**SELECTED EXTRACT**
[Start]

Not All Code Helps: Disentangling the Impact of Code Data on Mathematical Reasoning in Large Language Models
Keywords: Code data, large language models, cross-domain data impact
TL;DR: Explore how code data affects large language model performance
Abstract: Incorporating code into training corpora has become a widely acknowledged practice in the development of modern foundation language models (LMs). Compared with a general Internet corpus, code offers high-quality, well-structured signals that substantially augment the coding proficiency of models. Beyond programming skills, prior research has suggested that code data may also contribute to non-coding capabilities. Nevertheless, through a series of rigorous controlled experiments, we demonstrate that the influence of code on other domains—particularly reasoning—remains limited.

[End]

**GIVEN REQUEST A**
Format the stretch of rows from the line containing "Given: Open the net pay - paycheck #2 row" through the line containing "point(787,273)" as a JSON list of strings, one string per line, with blank lines left out.

**DATA SHOWN**
[Start]

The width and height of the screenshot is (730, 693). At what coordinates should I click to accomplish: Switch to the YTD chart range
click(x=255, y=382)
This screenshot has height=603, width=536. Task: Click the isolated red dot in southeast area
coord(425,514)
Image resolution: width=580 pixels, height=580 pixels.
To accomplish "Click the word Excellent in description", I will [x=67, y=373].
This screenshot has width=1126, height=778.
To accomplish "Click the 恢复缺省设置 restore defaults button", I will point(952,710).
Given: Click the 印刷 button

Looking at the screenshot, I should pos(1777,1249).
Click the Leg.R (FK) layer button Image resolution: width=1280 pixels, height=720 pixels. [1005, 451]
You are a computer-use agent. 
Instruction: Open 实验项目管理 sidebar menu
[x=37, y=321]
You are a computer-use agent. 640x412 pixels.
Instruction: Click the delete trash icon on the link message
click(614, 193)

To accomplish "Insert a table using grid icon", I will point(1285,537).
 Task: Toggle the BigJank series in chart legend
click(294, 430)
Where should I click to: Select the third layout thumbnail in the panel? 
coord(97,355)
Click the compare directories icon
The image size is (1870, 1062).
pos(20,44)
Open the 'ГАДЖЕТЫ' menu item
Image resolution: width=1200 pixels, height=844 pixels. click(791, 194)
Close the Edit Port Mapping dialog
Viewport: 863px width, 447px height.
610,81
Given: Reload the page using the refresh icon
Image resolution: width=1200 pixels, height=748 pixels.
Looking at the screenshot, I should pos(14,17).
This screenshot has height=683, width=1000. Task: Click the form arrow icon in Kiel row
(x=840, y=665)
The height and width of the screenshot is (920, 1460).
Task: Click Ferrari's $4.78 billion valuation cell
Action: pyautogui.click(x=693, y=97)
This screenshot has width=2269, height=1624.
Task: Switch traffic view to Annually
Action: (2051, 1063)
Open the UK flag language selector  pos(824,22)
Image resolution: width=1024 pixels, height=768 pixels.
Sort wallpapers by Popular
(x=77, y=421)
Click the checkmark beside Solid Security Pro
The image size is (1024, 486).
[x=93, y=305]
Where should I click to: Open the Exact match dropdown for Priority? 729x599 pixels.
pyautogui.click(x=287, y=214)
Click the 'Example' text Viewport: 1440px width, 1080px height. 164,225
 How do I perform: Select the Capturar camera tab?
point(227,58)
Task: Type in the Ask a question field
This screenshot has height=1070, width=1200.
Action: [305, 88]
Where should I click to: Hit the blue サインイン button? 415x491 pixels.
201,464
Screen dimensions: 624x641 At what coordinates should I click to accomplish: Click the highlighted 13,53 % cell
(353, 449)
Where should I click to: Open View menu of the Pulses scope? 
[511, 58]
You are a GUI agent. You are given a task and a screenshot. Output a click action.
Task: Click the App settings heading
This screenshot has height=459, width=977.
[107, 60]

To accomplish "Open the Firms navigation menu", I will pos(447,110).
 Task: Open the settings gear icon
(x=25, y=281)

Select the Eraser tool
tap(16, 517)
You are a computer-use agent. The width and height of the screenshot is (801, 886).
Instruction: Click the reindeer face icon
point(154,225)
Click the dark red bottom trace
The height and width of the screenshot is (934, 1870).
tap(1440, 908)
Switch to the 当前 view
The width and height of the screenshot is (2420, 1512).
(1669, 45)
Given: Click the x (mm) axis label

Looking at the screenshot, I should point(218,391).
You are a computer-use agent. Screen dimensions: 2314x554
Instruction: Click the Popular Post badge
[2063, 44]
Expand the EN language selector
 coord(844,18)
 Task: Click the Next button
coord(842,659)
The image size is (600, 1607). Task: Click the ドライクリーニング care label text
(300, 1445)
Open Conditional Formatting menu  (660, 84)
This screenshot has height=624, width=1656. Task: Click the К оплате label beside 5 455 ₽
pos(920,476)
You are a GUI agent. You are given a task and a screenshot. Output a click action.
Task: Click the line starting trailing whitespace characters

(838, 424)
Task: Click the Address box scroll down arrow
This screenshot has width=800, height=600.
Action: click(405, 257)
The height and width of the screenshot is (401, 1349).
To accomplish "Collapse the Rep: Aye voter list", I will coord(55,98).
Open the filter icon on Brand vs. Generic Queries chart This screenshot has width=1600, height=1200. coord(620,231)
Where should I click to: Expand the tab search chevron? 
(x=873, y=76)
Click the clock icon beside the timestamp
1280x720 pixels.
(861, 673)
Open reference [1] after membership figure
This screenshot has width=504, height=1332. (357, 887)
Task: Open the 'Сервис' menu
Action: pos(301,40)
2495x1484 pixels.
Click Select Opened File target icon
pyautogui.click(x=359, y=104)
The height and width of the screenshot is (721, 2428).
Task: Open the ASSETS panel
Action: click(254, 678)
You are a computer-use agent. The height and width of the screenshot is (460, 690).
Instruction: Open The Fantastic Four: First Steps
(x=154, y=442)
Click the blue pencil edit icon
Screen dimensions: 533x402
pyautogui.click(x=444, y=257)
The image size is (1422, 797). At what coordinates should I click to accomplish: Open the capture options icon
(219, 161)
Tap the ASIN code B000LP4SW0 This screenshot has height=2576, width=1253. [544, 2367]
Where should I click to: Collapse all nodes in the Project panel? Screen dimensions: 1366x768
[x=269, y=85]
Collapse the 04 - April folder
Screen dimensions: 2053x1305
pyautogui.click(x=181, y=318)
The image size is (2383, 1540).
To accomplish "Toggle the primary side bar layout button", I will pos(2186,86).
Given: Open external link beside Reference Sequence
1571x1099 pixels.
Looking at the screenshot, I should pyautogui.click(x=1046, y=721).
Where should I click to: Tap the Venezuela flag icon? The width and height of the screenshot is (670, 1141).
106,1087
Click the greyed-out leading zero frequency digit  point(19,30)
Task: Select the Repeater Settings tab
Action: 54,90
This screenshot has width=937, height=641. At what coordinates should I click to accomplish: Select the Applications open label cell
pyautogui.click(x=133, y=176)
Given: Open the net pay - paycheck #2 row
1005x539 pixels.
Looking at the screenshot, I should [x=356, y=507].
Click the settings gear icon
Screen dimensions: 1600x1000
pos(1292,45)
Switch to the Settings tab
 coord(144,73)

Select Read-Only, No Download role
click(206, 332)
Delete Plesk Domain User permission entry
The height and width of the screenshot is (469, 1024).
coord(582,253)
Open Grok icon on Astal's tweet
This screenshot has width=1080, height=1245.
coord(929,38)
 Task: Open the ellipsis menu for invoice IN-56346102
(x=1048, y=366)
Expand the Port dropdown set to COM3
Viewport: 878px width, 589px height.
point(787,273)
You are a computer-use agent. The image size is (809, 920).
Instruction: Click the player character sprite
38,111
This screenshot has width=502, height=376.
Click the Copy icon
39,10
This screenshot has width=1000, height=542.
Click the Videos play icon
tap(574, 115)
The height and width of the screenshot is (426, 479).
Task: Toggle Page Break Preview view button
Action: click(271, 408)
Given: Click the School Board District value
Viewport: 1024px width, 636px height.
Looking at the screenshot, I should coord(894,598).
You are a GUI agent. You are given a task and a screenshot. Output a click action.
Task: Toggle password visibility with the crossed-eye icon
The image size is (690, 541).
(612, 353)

[End]

**GIVEN REQUEST B**
Resume the abstract on code data and reasoning in language models from its last sentence.

**RESULT A**
[
  "Given: Open the net pay - paycheck #2 row",
  "1005x539 pixels.",
  "Looking at the screenshot, I should [x=356, y=507].",
  "Click the settings gear icon",
  "Screen dimensions: 1600x1000",
  "pos(1292,45)",
  "Switch to the Settings tab",
  " coord(144,73)",
  "Select Read-Only, No Download role",
  "click(206, 332)",
  "Delete Plesk Domain User permission entry",
  "The height and width of the screenshot is (469, 1024).",
  "coord(582,253)",
  "Open Grok icon on Astal's tweet",
  "This screenshot has width=1080, height=1245.",
  "coord(929,38)",
  " Task: Open the ellipsis menu for invoice IN-56346102",
  "(x=1048, y=366)",
  "Expand the Port dropdown set to COM3",
  "Viewport: 878px width, 589px height.",
  "point(787,273)"
]

**RESULT B**
Our principal findings are as follows: (1) Code corpus yields substantial gains in programming-related abilities but only marginal improvements in non-coding tasks. We further observe that code competed with knowledge-intensive tasks. (2) Not all code data enhances the mathematical reasoning ability. We identify core subset that functions as cognitive scaffolding for mathematical reasoning, especially for complex problem-solving scenarios. (3) Formal reasoning (e.g., code reasoning or program-of-thought approaches) provides more pronounced improvements in challenging mathematical reasoning tasks, while natural language–based reasoning proves more effective for simpler reasoning problems.
Finally, by probing the internal mechanisms of LMs, we reveal how training data modulates routing patterns, thereby shaping emergent model behavior. As a central driver of model capability, our findings disentangle domain-specific data into finer-grained, cross-domain ability dimensions and underscore promising directions for future data optimization.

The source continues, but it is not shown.